## Begin SELECTED PASSAGE

Will the compiler unroll this loop?

Question

I am creating a multi-dimensional vector (mathematical vector) where I allow basic mathematical operations +,-,/,*,=. The template takes in two parameters, one is the type (int, float etc.) while the other is the size of the vector. Currently I am applying the operations via a for loop. Now considering the size is known at compile time, will the compiler unroll the loop? If not, is there a way to unroll it with no (or minimal) performance penalty?

template <typename T, u32 size>
class Vector
{
public:
    // Various functions for mathematical operations. 
    // The functions take in a Vector<T, size>.
    // Example:
    void add(const Vector<T, size>& vec)
    {
        for (u32 i = 0; i < size; ++i)
        {
            values[i] += vec[i];
        }
    }

private:
    T   values[size];
};

Before somebody comments Profile then optimize please note that this is the basis for my 3D graphics engine and it must be fast. Second, I want to know for the sake of educating myself.

Answer 1

The loop can be unrolled using recursive template instantiation. This may or may not be faster on your C++ implementation.

I adjusted your example slightly, so that it would compile.

typedef unsigned u32; // or something similar

template <typename T, u32 size>
class Vector
{
  // need to use an inner class, because member templates of an 
  // unspecialized template cannot be explicitly specialized.
  template<typename Vec, u32 index>
  struct Inner
  {
    static void add(const Vec& a, const Vec& b)
    {
      a.values[index] = b.values[index];
      // triggers recursive instantiation of Inner 
      Inner<Vec, index-1>::add(a,b);
    }
  };
  // this specialization terminates the recursion
  template<typename Vec>
  struct Inner<Vec, 0>
  {
    static void add(const Vec& a, const Vec& b)

## End SELECTED PASSAGE
## Begin GIVEN ENTRIES

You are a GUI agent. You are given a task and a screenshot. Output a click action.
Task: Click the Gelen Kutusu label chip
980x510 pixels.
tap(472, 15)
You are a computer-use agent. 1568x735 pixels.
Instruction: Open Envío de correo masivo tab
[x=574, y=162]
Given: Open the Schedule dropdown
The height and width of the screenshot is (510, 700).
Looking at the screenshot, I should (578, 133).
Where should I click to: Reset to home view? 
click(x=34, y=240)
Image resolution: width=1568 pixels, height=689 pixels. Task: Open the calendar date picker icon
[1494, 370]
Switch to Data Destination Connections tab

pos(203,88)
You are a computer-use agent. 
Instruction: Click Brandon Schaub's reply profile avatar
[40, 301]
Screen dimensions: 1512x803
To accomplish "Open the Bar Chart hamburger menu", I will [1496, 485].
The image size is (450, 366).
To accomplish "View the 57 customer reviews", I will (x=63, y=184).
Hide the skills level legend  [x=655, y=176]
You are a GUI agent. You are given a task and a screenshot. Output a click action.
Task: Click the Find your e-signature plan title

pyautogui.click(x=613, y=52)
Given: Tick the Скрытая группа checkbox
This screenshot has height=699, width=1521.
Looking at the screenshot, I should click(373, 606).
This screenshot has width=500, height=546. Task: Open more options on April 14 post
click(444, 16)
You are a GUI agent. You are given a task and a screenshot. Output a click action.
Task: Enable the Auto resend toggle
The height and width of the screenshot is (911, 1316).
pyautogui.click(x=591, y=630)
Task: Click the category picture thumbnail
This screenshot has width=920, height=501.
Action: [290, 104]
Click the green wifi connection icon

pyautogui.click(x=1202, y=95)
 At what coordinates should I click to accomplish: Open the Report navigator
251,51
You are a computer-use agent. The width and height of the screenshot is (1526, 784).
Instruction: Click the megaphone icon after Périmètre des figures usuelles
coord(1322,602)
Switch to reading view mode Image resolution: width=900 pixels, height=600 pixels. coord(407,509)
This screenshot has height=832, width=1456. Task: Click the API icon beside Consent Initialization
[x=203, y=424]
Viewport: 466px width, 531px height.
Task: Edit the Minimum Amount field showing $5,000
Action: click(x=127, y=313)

## End GIVEN ENTRIES

- STATED PROBLEM:
List the basic mathematical operations that the vector class in the loop-unrolling thread above is meant to allow.

- RESPONSE FOR THIS EXERCISE:
+, -, /, *, =